Como sempre no cinema de Brisseau, trata-se de um convite para se compartilhar uma aventura rumo ao conhecimento, não importando o que outros disseram ou sentiram, nem seus manuais nem seus mapas.
Assim, com toda a naturalidade, volta a aparecer mais uma vez esse elemento tão inerente ao seu cinema que é a intromissão na narrativa de um contrapeso sobrenatural, onírico - talvez mais “inferior” que “superior”, subconsciente e compreensível como não-terreno -, que tão esplendorosos resultados havia produzido especialmente em suas obras-primas, Céline e Os Indigentes do Bom Deus, encarnados aqui duplamente em uma familiar de François (fonte distante de carinho rememorado, ansiado) e em dois anjos caídos.
O que sugerem, o que advertem, suas respectivas “missões”, constitui a única reconsideração que o filme contém, o único acréscimo no plano moral por Brisseau a uma tentativa (nem um contra-ataque nem um exorcismo) de leiloar o que lhe resta de reputação, convencido, um pouco ingenuamente, de que encontrará um número suficiente de “compradores” inteligentes.
O detalhe, definitivamente sério - não como vários jocosos do início, e que adquire ainda mais valor pelos pontos em que se situa -, de que as duas garotas-anjos se acariciam as mãos como faziam as atrizes, corolário à cena do espancamento brutal que deixou François paralítico, é o momento máximo de rebeldia do filme e um dos clássicos interstícios do cinema de Brisseau, pródigo nesses “contágios” fugazes entre planos distintos de significação, cada um mais orgulhoso e obstinado.

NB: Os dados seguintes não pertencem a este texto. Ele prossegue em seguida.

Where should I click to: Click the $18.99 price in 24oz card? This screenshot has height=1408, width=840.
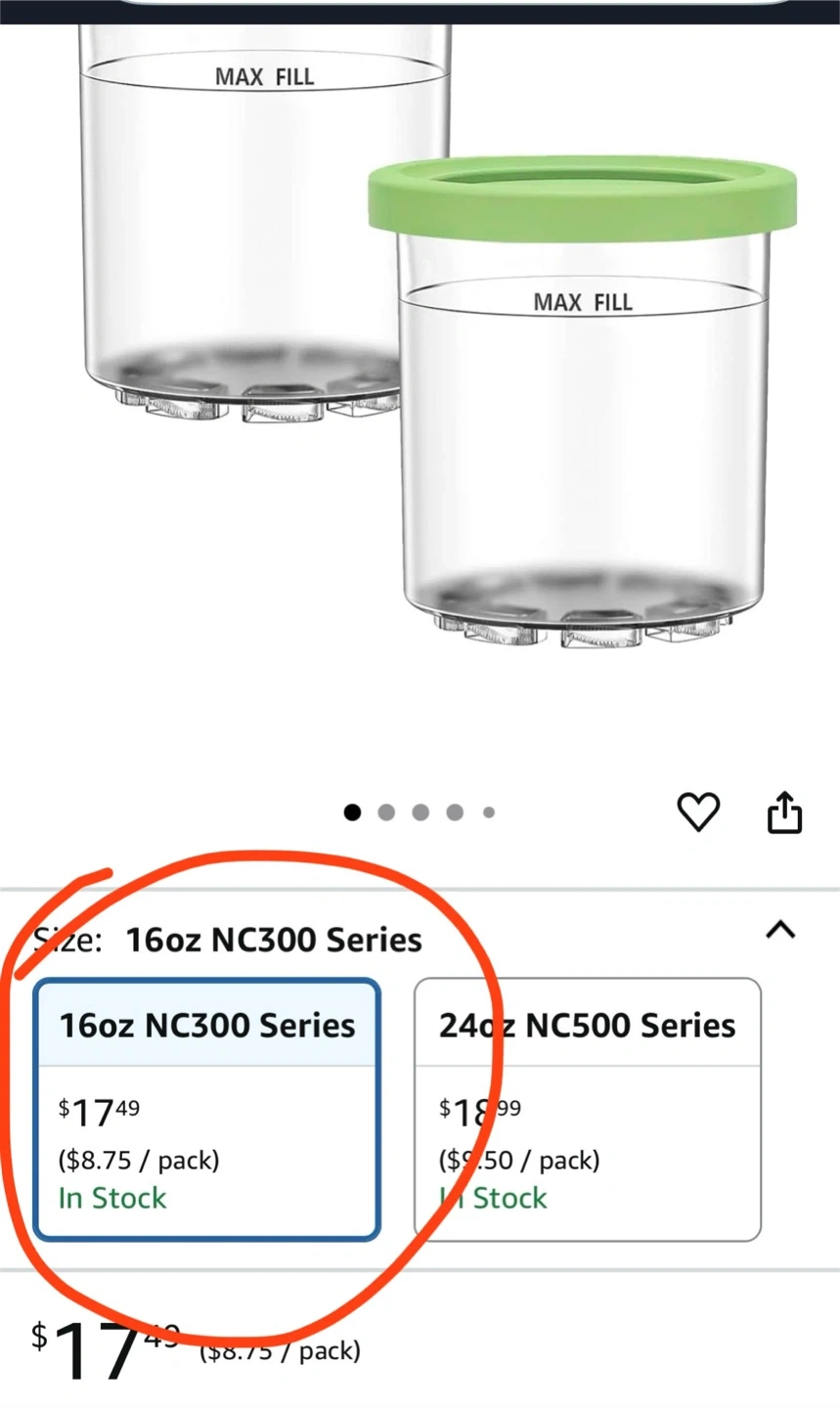pos(480,1111)
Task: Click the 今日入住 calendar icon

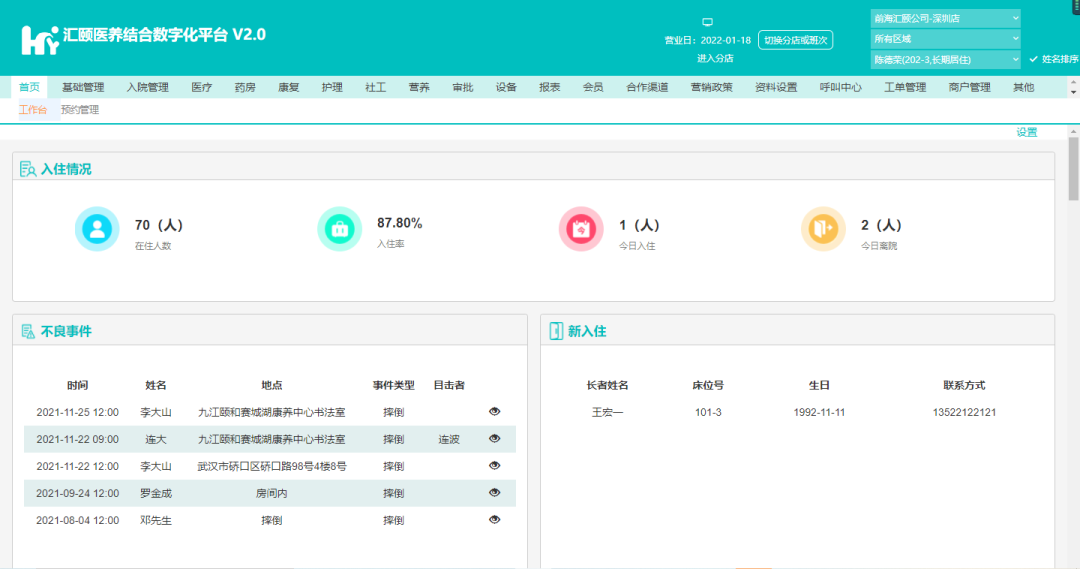Action: point(581,229)
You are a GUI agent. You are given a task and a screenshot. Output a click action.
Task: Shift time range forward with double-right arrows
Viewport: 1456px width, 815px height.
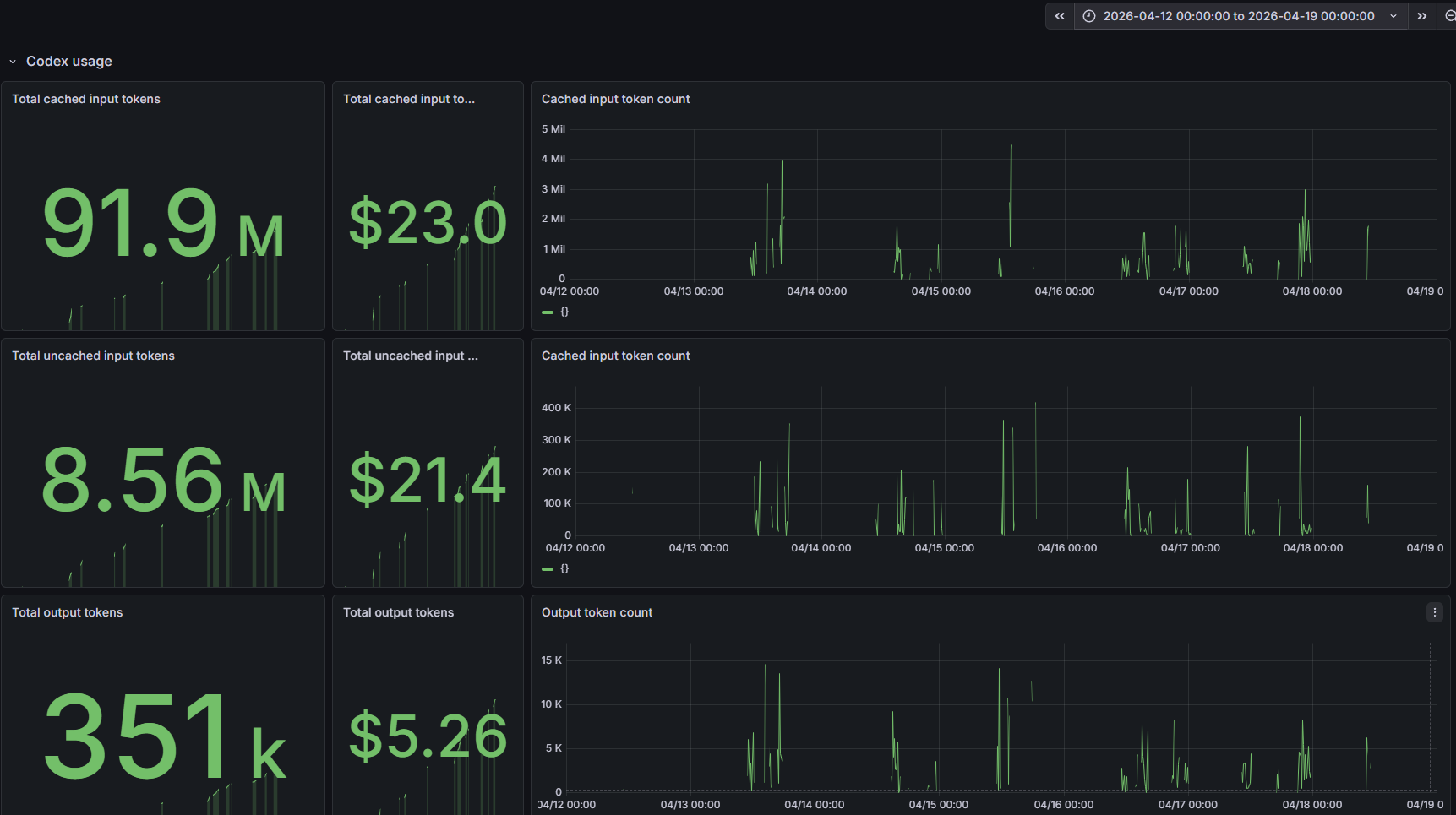pyautogui.click(x=1422, y=16)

E falando em correspondências, e de Os Anjos Exterminadores, é de uma mescla concreta das personagens de Virginie (Virginie Legeay) e Stéphanie (Marie Allan) que nasce provavelmente a que interpreta a primeira no seu recente A Garota de Lugar Nenhum, que é uma primeira recapitulação para o Brisseau “ancião”, esse que vinha se anunciando desde o sublime À Aventura de 2008. O tempo da ação passou[1].
Nota:
[1] Referência às frases célebres que iniciam O Pequeno Soldado, filme de Jean-Luc Godard de 1963: “O tempo da ação passou, agora começa o tempo da reflexão. Estou envelhecendo.” (n.d.t.).